Cinq ans après la réforme de la Loi sur la qualité de l’environnement, l’article 118.5, qui prévoit la création d’un registre public pour faciliter l’accès à l’information relative aux autorisations environnementales n’est toujours pas en vigueur.
Si un projet qui touche directement votre environnement immédiat et votre qualité de vie se préparait près de chez vous, le sauriez-vous à temps pour pouvoir faire part de vos préoccupations au promoteur et aux gouvernements avant l’octroi des autorisations ?

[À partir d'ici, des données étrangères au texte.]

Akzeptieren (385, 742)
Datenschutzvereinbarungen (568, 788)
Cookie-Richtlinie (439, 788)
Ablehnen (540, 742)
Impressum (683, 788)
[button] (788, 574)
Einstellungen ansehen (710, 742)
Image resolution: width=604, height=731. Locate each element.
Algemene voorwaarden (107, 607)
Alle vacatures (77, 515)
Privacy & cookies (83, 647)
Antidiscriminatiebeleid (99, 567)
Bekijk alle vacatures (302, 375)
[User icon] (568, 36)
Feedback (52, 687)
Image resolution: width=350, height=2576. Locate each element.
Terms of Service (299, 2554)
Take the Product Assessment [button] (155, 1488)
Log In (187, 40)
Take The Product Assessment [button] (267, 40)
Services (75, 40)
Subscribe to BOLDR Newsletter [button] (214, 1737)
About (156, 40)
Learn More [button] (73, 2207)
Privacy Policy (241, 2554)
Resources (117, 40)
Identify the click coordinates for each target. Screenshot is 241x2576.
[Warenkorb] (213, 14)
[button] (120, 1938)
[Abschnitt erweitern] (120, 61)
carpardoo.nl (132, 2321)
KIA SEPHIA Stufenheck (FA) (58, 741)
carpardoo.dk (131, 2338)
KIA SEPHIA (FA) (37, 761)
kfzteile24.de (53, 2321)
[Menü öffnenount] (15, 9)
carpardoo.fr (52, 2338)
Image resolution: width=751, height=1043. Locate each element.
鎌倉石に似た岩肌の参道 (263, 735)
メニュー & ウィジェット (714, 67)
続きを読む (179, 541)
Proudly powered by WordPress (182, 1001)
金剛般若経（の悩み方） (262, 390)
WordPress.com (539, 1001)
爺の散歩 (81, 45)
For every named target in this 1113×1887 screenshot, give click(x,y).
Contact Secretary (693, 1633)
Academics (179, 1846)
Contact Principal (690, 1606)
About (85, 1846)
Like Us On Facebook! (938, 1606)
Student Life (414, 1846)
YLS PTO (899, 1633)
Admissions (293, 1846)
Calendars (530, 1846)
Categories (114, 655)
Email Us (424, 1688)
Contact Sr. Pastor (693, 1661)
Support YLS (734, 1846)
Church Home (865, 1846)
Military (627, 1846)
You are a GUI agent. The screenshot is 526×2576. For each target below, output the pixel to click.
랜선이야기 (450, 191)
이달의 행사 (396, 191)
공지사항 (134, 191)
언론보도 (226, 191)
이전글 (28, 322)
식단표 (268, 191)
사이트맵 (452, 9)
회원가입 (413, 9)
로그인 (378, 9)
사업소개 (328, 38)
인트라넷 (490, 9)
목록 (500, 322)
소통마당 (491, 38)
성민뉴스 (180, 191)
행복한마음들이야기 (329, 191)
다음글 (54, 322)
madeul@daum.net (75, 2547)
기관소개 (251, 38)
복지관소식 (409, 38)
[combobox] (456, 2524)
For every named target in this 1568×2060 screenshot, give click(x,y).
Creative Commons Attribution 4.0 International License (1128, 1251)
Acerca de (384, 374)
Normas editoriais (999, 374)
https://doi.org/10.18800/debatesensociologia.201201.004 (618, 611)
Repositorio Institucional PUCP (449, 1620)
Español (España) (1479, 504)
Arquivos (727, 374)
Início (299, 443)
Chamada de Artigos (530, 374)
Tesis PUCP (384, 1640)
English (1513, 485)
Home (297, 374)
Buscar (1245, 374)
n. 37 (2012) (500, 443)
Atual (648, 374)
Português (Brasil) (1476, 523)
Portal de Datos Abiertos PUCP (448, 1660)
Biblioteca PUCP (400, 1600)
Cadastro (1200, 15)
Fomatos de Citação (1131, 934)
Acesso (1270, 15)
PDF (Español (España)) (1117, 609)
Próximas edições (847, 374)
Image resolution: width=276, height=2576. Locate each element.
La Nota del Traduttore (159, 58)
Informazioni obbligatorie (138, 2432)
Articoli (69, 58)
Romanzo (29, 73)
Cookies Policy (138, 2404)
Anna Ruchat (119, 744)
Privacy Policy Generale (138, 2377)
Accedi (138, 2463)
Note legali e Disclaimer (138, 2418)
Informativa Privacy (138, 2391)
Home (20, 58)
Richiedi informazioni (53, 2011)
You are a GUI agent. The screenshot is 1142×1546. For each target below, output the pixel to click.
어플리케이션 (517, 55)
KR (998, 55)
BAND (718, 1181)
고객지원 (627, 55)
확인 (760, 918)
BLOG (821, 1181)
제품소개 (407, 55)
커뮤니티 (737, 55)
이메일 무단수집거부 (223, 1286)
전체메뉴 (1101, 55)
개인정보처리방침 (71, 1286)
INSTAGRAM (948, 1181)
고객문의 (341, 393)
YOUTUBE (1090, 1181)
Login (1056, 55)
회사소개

Dans le dossier de la triple porcherie de Saint-Adelphe, les citoyen(ne)s et leur voisinage ont appris l’existence du projet en septembre 2021 lorsqu’ils ont reçu une invitation à une séance d’information municipale. À cette occasion, le promoteur a présenté son projet devant une salle abasourdie de réaliser que ce dernier avait déjà en main, depuis plusieurs mois, toutes les autorisations environnementales pour aller de l’avant.
Sans être ébruitée, la demande d’autorisation avait été soumise au ministère de l’Environnement et de la Lutte contre les changements climatiques 18 mois plus tôt, en avril 2020. Mais cette démarche était passée inaperçue.
Un registre qui se fait attendre
« Il n’y a actuellement pas de mécanisme qui permet aux municipalités et aux citoyen(ne)s d’avoir connaissance d’un projet dès qu’une demande est déposée auprès du ministère de l’Environnement », explique Anne-Sophie Doré, avocate au Centre québécois du droit de l’environnement (CQDE).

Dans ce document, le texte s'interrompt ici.